The ceremony scheduled for the Kings Theatre in Flatbush became a casualty of the recent Omicron-fueled COVID-19 outbreak in New York City. The event was postponed until a later date.
In a joint statement, Adams, Lander and Williams expressed their intent to prioritize the health of others.
“Dear fellow New Yorkers, it is clear that our city is facing a formidable opponent in the Omicron variant of COVID-19, and that the spike in cases presents a serious risk to public health. After consulting with public health experts, we have decided that our joint inauguration ceremony will be postponed to a later date in order to prioritize the health of all who were planning to attend, cover, and work on this major event,” they wrote.
The ceremony was meant to be a symbolic change from the usual inauguration held at City Hall—A historic theatre in the borough all three men have served, especially Adams who is leaving his post as Brooklyn borough president. Williams is from Flatbush and Lander resides in Park Slope.
“We thank the Kings Theatre for their interest in hosting this exciting moment in our city’s history, and everyone who has been working hard to plan this celebration. We look forward to getting together in person with our loved ones, colleagues, and well-wishing New Yorkers to honor this great democratic tradition, and to thank all those who have made it possible, at a safer time in the weeks ahead,” they said.
The fast-acting but currently mild variant of COVID-19, omicron, caused a severe uptick in cases across the city. As of Dec. 20, the 7-day average of cases has gone up to 8,025. Though Mayor Bill de Blasio expects this surge to be short-lived, scientists at the CDC are still gathering information on how the omicron variant spreads and what the level of risk is.
After Adams becomes the mayor, he will shy away from shutting down the city again. His plans to address COVID include instituting vaccine and mask mandates as the doctors on his health team see fit. “It’s going to take a lot for me to lock down the city,” he said on Dec. 16.

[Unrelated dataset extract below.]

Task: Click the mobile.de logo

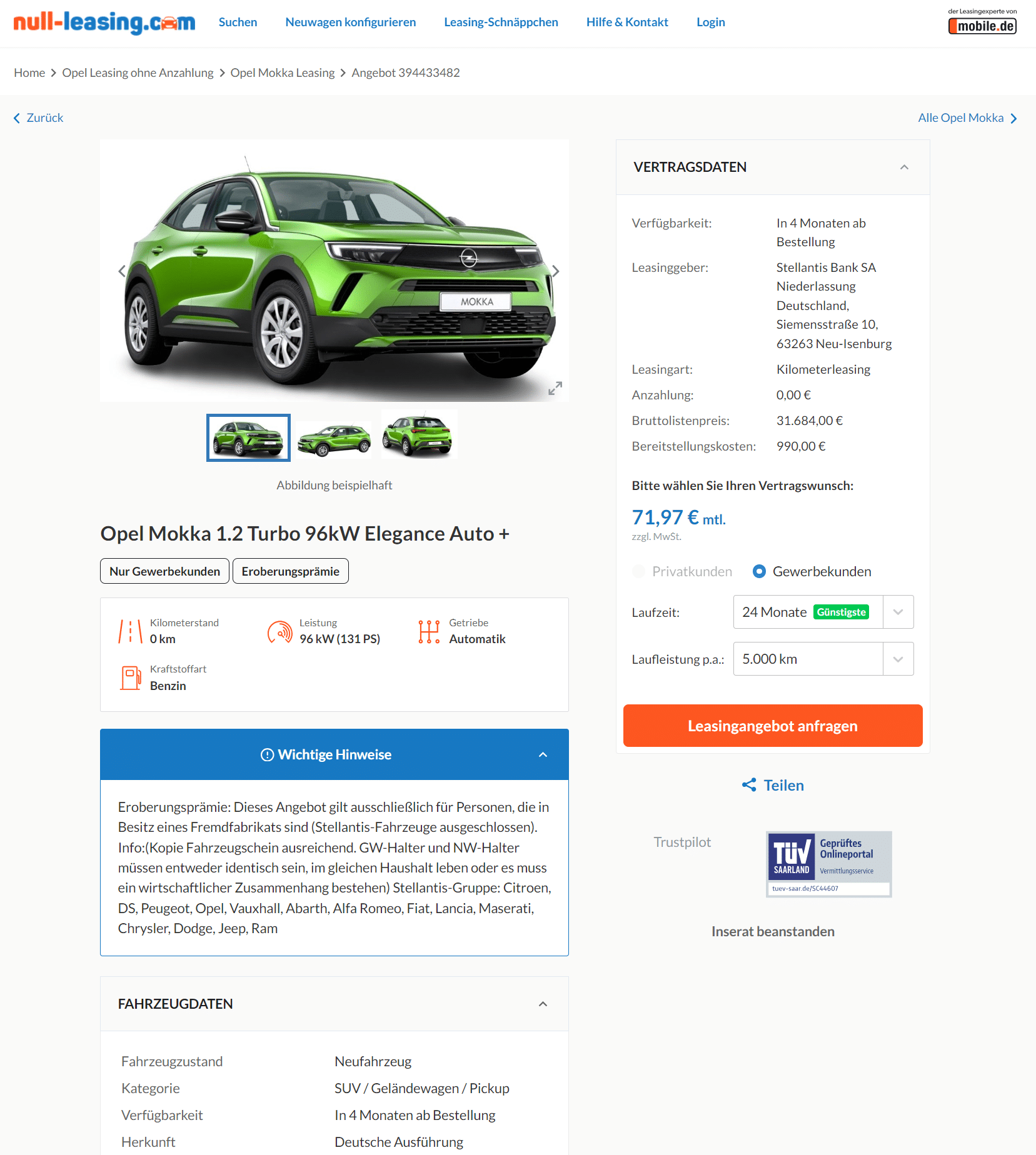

Lander is also encouraging the city to mandate testing for the virus before students and teachers return from winter break, so as not to exacerbate the surge. “The outgoing and incoming Mayor and school officials can and should prepare now to ensure that January 3 is a turning point that reduces rather than accelerates this wave of the pandemic,” Lander said on Monday.
Williams recently tested positive for the virus though he is fully vaccinated with a booster shot. “I have mild symptoms and am quarantining at home away from my pregnant wife, who has tested negative. I know that isolation is a privilege not everyone has,” Williams said.
They did not announce a rescheduled date, but encouraged New Yorkers to protect themselves. “Health and safety must come first. We encourage all New Yorkers to get vaccinated, get boosted, and get tested. That is our pathway out of this pandemic, and we will come out of it together.”